# [Available data]

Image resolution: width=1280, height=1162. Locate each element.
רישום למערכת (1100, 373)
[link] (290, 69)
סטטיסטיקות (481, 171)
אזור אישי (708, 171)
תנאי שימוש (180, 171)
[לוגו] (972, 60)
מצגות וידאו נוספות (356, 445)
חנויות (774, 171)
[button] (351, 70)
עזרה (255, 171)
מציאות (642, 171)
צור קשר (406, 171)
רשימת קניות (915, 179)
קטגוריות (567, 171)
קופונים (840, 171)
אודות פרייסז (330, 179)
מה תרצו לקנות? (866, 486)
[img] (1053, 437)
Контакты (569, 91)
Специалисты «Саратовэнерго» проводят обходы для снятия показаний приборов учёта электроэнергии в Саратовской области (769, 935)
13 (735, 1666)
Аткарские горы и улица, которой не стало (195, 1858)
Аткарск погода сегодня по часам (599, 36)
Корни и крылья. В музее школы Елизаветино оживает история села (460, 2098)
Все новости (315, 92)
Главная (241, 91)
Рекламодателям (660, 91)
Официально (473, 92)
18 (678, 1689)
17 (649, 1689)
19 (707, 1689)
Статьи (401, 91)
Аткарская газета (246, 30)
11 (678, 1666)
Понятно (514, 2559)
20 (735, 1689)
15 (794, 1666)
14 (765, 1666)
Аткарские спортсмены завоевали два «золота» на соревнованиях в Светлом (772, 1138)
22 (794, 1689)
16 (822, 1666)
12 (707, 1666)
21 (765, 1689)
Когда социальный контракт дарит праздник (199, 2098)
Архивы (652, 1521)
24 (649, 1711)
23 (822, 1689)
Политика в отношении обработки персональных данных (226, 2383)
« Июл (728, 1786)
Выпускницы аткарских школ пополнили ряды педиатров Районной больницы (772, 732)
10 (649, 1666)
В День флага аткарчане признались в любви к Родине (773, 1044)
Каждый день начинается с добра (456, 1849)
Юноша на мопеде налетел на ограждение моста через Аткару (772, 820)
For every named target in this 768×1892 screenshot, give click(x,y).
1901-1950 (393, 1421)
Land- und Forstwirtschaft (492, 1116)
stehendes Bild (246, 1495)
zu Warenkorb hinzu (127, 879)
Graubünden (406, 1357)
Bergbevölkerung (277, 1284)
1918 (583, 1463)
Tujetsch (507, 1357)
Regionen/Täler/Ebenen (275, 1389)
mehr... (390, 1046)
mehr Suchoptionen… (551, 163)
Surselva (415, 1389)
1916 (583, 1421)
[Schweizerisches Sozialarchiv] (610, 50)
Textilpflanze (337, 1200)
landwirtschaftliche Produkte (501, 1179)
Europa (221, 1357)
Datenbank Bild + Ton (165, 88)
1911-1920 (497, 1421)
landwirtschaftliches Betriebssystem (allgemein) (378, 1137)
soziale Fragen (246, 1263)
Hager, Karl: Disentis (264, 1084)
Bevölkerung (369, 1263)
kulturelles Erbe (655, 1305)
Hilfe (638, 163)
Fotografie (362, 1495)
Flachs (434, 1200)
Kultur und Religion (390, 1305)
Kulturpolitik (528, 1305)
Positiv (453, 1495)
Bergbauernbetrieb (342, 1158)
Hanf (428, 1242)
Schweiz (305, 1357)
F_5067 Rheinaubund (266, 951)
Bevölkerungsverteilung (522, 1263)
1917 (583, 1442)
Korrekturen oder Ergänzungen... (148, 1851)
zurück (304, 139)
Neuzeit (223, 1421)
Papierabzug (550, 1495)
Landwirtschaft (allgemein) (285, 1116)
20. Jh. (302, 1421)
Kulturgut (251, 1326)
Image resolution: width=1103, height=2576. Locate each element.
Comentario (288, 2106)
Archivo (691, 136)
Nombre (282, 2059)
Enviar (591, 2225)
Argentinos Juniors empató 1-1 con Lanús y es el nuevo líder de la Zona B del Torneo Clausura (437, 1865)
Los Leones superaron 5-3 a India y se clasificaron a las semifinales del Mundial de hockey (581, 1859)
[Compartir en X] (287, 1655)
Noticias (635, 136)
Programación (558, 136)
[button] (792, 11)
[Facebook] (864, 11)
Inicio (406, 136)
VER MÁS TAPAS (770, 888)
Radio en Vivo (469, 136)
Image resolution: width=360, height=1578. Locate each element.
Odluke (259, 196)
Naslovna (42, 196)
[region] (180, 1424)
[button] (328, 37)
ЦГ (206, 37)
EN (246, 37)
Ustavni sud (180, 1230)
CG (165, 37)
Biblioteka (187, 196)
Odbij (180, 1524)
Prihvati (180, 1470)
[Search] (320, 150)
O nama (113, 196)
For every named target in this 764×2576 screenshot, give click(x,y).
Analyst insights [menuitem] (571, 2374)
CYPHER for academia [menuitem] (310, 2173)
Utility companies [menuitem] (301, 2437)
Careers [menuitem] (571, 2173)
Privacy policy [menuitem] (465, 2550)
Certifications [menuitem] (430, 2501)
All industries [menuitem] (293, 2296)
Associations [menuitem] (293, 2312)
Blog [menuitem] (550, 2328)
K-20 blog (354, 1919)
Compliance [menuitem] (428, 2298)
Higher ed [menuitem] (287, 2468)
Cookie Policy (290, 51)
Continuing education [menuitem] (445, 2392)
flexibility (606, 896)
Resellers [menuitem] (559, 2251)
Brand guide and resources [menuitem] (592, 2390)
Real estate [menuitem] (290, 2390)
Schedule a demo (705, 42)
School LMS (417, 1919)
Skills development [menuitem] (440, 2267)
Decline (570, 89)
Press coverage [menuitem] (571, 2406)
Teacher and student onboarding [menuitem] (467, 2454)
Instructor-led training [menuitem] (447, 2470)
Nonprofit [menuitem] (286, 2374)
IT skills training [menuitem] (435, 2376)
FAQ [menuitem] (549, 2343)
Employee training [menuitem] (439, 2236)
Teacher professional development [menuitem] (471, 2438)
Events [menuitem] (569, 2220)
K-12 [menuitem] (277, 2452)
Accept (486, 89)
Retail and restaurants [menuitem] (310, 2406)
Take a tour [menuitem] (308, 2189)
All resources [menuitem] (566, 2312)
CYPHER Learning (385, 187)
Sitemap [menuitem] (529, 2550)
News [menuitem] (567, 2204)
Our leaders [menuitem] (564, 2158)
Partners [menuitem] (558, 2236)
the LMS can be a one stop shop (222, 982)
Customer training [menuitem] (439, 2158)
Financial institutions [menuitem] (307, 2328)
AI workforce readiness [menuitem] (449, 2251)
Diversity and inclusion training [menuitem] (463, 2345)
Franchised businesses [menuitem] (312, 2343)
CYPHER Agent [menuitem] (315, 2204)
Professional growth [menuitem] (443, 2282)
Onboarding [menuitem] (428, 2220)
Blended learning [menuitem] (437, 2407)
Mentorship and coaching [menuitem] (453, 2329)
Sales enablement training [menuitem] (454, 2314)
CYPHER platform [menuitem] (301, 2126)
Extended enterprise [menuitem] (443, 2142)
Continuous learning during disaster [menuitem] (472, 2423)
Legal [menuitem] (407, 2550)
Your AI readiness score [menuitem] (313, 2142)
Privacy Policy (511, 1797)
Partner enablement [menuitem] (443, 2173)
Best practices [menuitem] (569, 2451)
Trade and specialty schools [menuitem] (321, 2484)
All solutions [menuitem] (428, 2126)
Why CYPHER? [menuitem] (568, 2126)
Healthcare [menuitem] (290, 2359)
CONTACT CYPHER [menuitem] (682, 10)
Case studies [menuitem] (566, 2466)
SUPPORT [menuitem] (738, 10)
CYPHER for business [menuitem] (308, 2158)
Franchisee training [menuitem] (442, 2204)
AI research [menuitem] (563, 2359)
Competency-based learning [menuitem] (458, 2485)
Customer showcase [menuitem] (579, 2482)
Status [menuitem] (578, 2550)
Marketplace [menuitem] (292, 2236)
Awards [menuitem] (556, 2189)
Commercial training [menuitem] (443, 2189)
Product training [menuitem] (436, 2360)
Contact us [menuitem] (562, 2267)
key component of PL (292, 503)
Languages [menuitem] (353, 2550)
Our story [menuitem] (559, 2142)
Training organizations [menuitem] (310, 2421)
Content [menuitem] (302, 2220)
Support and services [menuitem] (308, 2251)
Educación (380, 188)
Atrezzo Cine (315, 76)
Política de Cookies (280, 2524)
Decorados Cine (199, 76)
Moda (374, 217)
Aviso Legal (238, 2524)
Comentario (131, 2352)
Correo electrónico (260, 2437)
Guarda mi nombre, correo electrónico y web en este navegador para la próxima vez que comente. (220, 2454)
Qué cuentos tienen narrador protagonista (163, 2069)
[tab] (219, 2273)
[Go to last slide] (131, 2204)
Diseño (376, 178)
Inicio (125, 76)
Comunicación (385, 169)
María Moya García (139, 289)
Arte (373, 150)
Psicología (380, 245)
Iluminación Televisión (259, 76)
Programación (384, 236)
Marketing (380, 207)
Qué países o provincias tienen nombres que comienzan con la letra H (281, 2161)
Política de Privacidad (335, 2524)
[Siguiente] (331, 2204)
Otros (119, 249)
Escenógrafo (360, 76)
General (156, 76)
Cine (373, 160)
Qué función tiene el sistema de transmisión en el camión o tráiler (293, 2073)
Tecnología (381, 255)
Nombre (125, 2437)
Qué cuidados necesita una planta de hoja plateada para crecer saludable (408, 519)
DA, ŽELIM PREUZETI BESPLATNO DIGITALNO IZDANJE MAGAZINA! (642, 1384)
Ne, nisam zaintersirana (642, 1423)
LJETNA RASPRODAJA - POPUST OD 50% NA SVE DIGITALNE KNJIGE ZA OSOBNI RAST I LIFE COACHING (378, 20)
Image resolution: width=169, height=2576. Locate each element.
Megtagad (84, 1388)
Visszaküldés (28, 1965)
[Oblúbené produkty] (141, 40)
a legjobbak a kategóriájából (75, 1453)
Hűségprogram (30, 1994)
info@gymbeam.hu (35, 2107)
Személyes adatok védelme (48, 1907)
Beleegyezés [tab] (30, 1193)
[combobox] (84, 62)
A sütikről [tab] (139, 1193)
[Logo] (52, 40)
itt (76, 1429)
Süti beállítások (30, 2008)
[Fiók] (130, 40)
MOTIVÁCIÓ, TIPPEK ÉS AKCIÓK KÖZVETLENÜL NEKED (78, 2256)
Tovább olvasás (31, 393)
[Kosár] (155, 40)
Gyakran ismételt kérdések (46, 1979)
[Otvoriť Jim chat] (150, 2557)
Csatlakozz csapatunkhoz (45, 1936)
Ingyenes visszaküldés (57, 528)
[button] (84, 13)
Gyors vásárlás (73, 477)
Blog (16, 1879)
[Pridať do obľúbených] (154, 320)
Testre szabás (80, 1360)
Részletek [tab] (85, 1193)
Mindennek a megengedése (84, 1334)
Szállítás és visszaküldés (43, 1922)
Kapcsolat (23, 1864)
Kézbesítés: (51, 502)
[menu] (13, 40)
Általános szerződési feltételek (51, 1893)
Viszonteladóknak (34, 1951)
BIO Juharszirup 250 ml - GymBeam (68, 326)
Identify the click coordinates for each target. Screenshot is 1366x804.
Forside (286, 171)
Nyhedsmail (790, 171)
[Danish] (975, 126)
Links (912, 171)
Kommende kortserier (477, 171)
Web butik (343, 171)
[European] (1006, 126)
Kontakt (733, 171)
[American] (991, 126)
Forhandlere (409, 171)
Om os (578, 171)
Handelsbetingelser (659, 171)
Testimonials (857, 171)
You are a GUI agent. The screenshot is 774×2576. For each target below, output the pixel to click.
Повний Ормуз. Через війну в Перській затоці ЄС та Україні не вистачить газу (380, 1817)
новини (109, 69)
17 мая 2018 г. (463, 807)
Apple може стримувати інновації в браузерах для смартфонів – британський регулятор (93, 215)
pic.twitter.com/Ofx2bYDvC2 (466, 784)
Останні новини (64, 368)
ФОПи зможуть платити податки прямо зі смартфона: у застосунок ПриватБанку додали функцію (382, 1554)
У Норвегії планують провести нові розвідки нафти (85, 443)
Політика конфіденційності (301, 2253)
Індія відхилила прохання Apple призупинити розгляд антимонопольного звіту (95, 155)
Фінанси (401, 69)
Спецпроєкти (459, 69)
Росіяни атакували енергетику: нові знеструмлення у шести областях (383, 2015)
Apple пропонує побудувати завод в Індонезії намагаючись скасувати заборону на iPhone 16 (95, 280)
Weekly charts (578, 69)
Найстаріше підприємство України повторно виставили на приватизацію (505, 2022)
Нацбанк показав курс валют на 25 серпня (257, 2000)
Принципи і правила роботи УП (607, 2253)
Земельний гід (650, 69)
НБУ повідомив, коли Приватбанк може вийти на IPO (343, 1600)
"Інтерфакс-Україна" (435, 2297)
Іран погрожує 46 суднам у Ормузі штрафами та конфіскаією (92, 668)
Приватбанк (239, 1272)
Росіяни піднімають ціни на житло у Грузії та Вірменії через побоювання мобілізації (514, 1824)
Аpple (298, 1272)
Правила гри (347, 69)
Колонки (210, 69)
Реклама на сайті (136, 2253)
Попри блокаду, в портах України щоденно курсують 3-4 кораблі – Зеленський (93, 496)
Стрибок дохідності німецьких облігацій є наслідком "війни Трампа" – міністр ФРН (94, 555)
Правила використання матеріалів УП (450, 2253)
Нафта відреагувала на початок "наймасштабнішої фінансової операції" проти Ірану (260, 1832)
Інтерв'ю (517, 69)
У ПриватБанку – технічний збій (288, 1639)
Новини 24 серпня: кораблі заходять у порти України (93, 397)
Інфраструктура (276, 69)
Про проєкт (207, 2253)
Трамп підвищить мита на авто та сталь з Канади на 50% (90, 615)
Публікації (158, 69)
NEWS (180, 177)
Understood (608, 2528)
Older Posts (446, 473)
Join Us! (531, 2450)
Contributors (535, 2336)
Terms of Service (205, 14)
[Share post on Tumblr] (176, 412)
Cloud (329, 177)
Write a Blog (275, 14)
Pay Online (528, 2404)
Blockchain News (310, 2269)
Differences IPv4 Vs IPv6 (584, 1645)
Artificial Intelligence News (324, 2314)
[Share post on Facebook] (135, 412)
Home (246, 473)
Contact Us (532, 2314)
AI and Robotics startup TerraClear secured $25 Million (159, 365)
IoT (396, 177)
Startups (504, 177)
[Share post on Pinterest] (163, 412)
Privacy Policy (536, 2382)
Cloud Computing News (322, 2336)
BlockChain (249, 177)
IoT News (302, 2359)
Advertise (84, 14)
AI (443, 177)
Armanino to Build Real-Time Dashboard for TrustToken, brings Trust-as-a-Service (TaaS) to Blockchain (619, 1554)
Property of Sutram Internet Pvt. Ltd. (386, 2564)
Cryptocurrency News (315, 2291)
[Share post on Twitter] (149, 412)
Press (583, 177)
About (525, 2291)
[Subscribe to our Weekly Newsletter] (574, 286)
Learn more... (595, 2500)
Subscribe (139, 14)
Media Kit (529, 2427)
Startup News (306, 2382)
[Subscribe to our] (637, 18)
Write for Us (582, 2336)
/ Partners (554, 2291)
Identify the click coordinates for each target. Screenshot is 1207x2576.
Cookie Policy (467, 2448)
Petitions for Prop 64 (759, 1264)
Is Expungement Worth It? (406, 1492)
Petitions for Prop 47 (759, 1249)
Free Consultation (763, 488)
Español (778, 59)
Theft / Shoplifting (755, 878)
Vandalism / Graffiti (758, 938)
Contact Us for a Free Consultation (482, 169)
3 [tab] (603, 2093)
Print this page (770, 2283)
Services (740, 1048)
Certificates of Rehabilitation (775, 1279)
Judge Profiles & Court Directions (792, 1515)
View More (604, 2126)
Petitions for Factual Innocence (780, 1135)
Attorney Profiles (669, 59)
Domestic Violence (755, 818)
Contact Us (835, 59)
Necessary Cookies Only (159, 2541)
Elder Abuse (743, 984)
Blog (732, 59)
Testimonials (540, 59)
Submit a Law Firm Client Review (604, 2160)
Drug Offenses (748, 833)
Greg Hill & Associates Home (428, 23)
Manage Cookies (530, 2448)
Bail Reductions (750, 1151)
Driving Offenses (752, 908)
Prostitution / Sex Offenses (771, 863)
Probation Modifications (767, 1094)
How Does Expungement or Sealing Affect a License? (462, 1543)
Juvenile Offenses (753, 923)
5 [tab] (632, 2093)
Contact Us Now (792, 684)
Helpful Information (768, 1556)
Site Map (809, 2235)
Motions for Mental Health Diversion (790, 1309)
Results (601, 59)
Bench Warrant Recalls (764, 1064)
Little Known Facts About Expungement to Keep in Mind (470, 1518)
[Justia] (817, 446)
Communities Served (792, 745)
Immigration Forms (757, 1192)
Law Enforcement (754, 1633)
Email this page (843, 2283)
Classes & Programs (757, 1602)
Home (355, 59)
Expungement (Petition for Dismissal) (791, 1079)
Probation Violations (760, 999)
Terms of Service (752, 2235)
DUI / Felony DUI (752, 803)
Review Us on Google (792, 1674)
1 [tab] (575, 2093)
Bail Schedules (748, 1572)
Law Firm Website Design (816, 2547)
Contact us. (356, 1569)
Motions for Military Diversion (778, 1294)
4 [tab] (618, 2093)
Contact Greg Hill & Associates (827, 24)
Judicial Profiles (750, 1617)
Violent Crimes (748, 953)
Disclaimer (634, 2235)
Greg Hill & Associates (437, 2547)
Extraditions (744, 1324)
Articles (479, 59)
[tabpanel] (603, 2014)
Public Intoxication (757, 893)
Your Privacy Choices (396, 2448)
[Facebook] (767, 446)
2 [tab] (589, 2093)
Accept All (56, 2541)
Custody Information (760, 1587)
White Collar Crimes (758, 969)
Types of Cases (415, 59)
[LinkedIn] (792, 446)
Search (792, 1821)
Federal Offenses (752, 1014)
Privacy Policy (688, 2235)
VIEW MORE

# [Your goal]
What lines in the data hold the word "resolution"? Return them.

# [Solution to this exercise]
Image resolution: width=1280, height=1162. Locate each element.
Image resolution: width=1103, height=2576. Locate each element.
Image resolution: width=360, height=1578. Locate each element.
Image resolution: width=169, height=2576. Locate each element.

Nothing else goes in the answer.